We are porting applications from using Oracle database 11 to using Oracle database 12. These applications access the database through SQL statements generated by a middleware. To read records from an index range, the middleware uses a hint instead of order by, to avoid FULL TABLE SCANs.
We found some differences in execution plans. One is:
11.1.0.6:
TABLE ACCESS BY INDEX ROWID
|
+-- INDEX RANGE SCAN
12.1.0.2:
TABLE ACCESS BY INDEX ROWID BATCHED
|
+-- INDEX RANGE SCAN
In the documentation (Optimizer Access Paths), I found: "The database retrieves a few rowids from the index, and then attempts to access rows in block order to improve the clustering and reduce the number of times that the database must access a block."
I have tested...
declare
n number;
begin
n := 0;
for cur in (select /*+index (wepsb key_wepsb_0)*/ id from wepsb) loop
if cur.id <= n then raise_application_error (-20000, 'wrong order'); end if;
n := cur.id;
end loop;
end;
... for many tables, all without error. I have exported tables in non-ID order, truncated, and re-imported. Still no error.

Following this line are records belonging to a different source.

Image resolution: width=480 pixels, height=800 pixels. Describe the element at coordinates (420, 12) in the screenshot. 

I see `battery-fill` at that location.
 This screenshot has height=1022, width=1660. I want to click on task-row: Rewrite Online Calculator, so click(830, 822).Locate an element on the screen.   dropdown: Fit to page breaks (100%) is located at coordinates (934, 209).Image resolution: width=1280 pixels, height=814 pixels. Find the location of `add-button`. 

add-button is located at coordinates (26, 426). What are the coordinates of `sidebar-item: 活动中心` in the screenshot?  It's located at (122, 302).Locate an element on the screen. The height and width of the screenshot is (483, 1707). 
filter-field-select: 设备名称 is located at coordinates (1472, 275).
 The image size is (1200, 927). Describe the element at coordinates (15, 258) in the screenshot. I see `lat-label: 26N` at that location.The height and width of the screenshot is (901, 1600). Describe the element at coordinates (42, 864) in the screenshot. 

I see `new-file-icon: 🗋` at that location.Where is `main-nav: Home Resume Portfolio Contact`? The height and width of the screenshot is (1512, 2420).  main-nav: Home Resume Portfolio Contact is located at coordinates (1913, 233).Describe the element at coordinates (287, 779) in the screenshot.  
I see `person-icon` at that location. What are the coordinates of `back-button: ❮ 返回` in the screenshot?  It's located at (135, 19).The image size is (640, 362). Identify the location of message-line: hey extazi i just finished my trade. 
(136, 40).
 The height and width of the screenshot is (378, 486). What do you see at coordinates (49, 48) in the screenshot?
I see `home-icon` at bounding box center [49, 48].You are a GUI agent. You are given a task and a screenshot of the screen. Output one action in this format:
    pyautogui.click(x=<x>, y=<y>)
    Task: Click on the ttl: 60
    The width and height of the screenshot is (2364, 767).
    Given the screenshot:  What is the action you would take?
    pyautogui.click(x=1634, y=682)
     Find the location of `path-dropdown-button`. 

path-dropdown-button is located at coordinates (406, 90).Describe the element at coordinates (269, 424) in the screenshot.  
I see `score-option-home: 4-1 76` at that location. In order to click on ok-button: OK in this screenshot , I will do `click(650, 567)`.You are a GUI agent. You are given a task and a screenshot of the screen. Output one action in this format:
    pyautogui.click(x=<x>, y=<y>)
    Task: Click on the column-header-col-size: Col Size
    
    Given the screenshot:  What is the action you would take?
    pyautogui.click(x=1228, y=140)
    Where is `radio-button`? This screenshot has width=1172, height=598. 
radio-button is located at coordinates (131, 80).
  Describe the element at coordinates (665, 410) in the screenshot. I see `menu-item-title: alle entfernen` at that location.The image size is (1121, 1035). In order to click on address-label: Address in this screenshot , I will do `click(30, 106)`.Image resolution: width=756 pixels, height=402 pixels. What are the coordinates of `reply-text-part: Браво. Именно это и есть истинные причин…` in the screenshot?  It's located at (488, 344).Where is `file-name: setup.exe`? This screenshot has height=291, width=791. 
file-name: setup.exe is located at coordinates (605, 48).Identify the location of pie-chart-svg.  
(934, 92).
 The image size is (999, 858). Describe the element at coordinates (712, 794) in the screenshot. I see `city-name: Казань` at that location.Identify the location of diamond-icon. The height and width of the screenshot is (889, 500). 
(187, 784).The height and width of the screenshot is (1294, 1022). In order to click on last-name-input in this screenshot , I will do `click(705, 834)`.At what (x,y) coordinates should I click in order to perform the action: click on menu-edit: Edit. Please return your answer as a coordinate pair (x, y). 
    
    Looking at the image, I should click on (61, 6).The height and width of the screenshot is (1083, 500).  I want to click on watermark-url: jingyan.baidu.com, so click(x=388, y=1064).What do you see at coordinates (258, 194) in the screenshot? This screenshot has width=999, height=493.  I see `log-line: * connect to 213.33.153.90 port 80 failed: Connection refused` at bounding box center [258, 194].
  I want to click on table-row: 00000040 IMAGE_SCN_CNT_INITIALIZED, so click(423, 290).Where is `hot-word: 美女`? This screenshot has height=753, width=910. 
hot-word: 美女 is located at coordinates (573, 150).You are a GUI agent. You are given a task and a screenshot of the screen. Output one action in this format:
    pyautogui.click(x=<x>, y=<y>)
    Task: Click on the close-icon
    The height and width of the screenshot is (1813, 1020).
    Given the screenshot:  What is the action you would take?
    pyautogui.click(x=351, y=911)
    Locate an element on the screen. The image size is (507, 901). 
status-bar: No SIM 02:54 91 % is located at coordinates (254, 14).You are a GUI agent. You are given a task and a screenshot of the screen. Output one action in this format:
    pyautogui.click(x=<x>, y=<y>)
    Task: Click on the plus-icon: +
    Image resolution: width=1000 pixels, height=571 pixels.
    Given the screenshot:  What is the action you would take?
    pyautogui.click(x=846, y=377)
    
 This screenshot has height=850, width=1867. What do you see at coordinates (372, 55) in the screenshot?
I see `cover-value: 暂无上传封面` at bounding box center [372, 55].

Until then, I guessed that either BATCHED was a fake or the original order of the index was explicitly maintained. But have a look at this:
select * from wepsb where id between :1 and :2;
SELECT STATEMENT ALL_ROWS Cost : 1315 Cardinality : 1390 Bytes : 79230
|
+--FILTER
|
+--TABLE ACCESS BY INDEX ROWID BATCHED LVS_ADMIN.WEPSB TABLE ANALYZED Cost : 1315 Cardinality : 1390 Bytes : 79230
|
+--INDEX RANGE SCAN LVS_ADMIN.KEY_WEPSB_0 INDEX (UNIQUE) ANALYZED Cost : 8 Cardinality : 2501
select * from wepsb where id between :1 and :2 order by id;
SELECT STATEMENT ALL_ROWS Cost : 1315 Cardinality : 1390 Bytes : 79230
|
+--FILTER
|
+--TABLE ACCESS BY INDEX ROWID LVS_ADMIN.WEPSB TABLE ANALYZED Cost : 1315 Cardinality : 1390 Bytes : 79230
|
+--INDEX RANGE SCAN LVS_ADMIN.KEY_WEPSB_0 INDEX (UNIQUE) ANALYZED Cost : 8 Cardinality : 2501
It looks like the optimizer does not rely on an index, if the corresponding records are read BATCHED. But does someone know? Does someone have additional information about BATCHED?